House Speaker Paul Ryan made headlines Tuesday by breaking with his party’s presidential nominee on foreign policy, but the speaker’s schedule this week may be the real story.
Ryan, the Wisconsin congressman who is nine months into one of the two most powerful jobs on Capitol Hill, forcefully split with GOP nominee Donald Trump at a Milwaukee luncheon. Ryan signaled strong support for NATO and free trade agreements, both of which Trump has opposed, making national news since the two men have had repeated, high-profile clashes.
But Ryan also broke with his usual wonkish style to discuss the election, arguing the country’s problems would be more easily solved with Trump as president instead of Hillary Clinton.
"We want to take an agenda to the country, litigate this in the election, talk about this, ask permission to do it, and if we succeed in the election then we've earned the right to put it in place - we've earned the mandate,” he said. “That's the kind of election we want to have so we can actually have the moral authority, and the authority to fix these big retractable problems in our country.”
By tradition, the
two major political parties have ceded the spotlight to each other during
convention weeks, making few public appearances and little news besides giving responses
to reporters. Not these Republicans. Trump on Wednesday made news, and controversy, with a wide-ranging press conference - and Ryan has been busy, too.
By mid-week alone, besides the Milwaukee speech, Ryan has released an interview he did with National Public Radio, issued a press release about a policy commission that has begun work at the Capitol, and advertised a top Republican’s trip to explore poverty in upstate New York.
Democrats fired back on Wednesday. In a statement to AMI Newswire, Brandon Weathersby, communications director for the Wisconsin Democratic Party, put Ryan’s actions in context by saying this week’s Democratic convention was more unified than that of the Republicans.
"The response in Philadelphia has been a unified party excited about their historic nominee,” Weathersby said. “After what we saw in Cleveland last week, it is no surprise that Speaker Paul Ryan is desperate enough to step outside tradition and attack the most qualified candidate to ever run for president of the United States."
Ryan spokeswoman AshLee Strong dismissed the idea that the speaker was trying to upstage Democrats.
“Coming off the Republican convention, the speaker has been back in the state talking to Wisconsinites,” Strong told AMI Newswire. “He frequently talks about House Republicans' A Better Way agenda.”
Democratic presidential nominee Hillary Clinton leads GOP nominee Donald Trump by 5.6 percentage points in the Badger State, 44.3 to 38.7 percent, according to the most recent polling averages as compiled by Real Clear Politics.

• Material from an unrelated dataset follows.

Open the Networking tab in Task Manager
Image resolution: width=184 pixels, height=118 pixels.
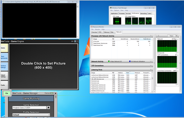click(143, 14)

But Republicans are also watching the state worriedly because of its Senate race between incumbent GOP Sen. Ron Johnson and Democrat Russ Feingold, whom Johnson unseated four years ago. Currently, Feingold has a 9.3-point lead over Johnson, 50 to 40.7 percent, and Democrats believe the race could validate the “down-ballot” effect some say Trump could have that impacts GOP candidates.